We have also seen states using Dobbs to justify bans on gender-affirming care. Essentially they’re saying that in Dobbs, the Supreme Court said there’s no discrimination problem with banning abortion even though it’s primarily women who get pregnant. So, they say there’s no discrimination problem with prohibiting gender-affirming care even though that only affects transgender people. We’re already seeing such rulings from courts, and we expect to see more of them.
Finally, anti-abortion groups may make moves regarding in vitro fertilization, not necessarily to criminalize it, but to introduce pretty onerous requirements about the treatment of embryos. This could include requiring the implantation of any created embryo or prohibiting the use of embryos in research.
Race has played a prominent role in the abortion debate. How have the two sides approached race-related issues?
First, it’s important to note that all of this disproportionately affects patients of color because they have higher rates of abortion than their White counterparts.
Both sides make arguments about these higher rates. One of the anti-abortion arguments is that abortion providers are trying to eliminate communities of color. Abortion rights groups have instead argued that people of color are voluntarily seeking out abortions. Increasingly, they are also arguing that some of those abortions may be a result of societal failures to support patients of color who would actually like to have children.
There are attempts to use a 19th-century federal law, the Comstock Act, to block access to abortion medication. What are your thoughts on that?
The 1873 Comstock anti-vice law mostly prohibited mailing items you would typically think of as pornography but lots of other things too, things like Walt Whitman’s poetry [which sometimes frankly portrayed sexuality]. It also had some language forbidding the mailing of drugs or devices for abortion.

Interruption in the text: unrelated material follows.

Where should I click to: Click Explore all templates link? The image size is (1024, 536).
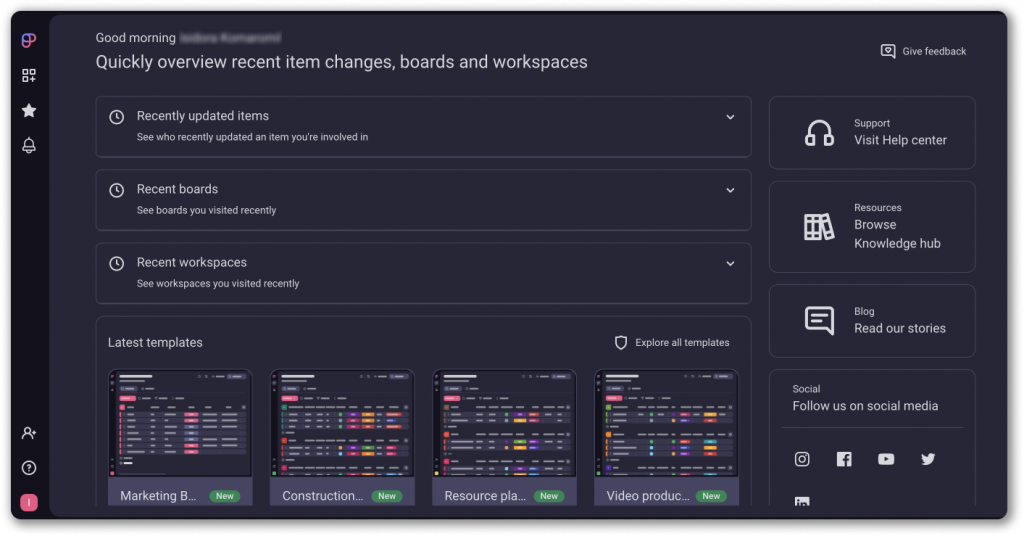[672, 343]
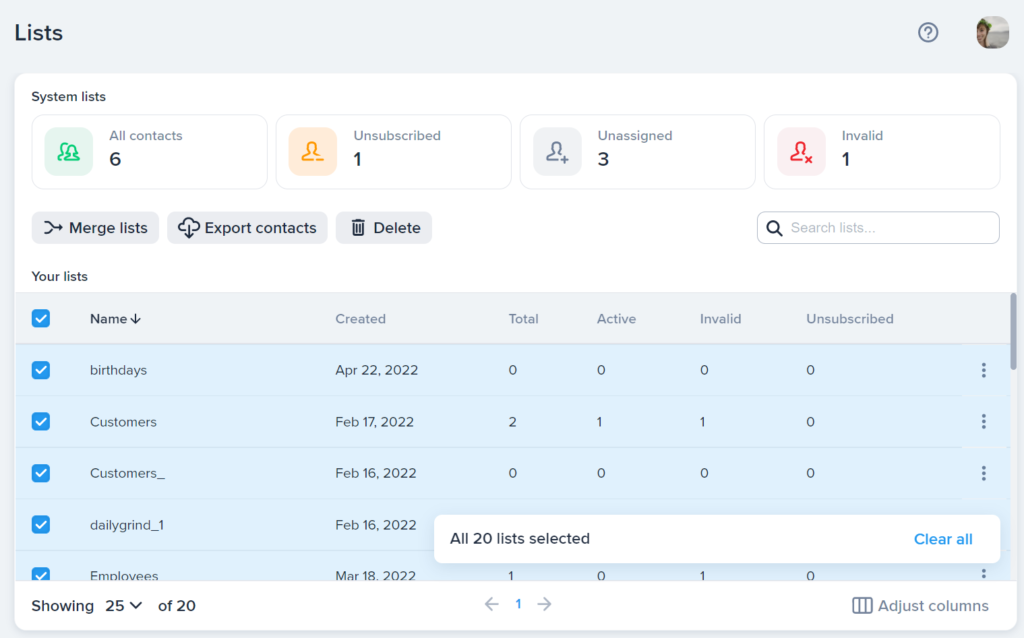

Anti-abortion activists recently got interested in the act because every abortion involves something sent in the mail. When doctors perform a surgical procedure, they’re obviously not using a scalpel that they made in the hospital.
The act is being used to fight telehealth prescribing of the abortion medication mifepristone. This is just a first move in a multistep strategy to use Comstock to criminalize a broader swath of abortions.
It may seem strange for anti-abortion activists to use a sexual purity law when they claim to want only to protect fetal life, not to regulate people’s sexuality. But they’re taking this approach because there’s no alternative path to a nationwide abortion ban. Even if Republicans control the White House and Congress in 2024, they’re unlikely to pass an abortion ban with no exceptions from the time an egg is fertilized. In addition, the Supreme Court has made pretty clear that they don’t recognize a fetus as a person yet and they’re not going to take a case to that effect. So in the short term, that leaves Comstock as the only way to a nationwide ban.
Where do you see the abortion debate headed in this country?
It’s hard to say. It’s hard to say not because I have doubt about where voters are going to land. It’s that so often in abortion politics, voters’ views are ignored.
So, the wild card in all this is the extent to which it’s the American people deciding this question versus the extent to which those who oppose abortion are able to direct the question to conservative judges or conservative lawmakers.
How does it feel to be a leading scholar in such a contentious field?
As you can imagine, it’s weird being sort of the leading historian on something that’s evolving right in front of you. It’s very odd to both live through something and study it at the same time, but it’s exciting in some ways, too. It’s much like the blessing and the curse that says, “May you live in interesting times.” We certainly are living in interesting times.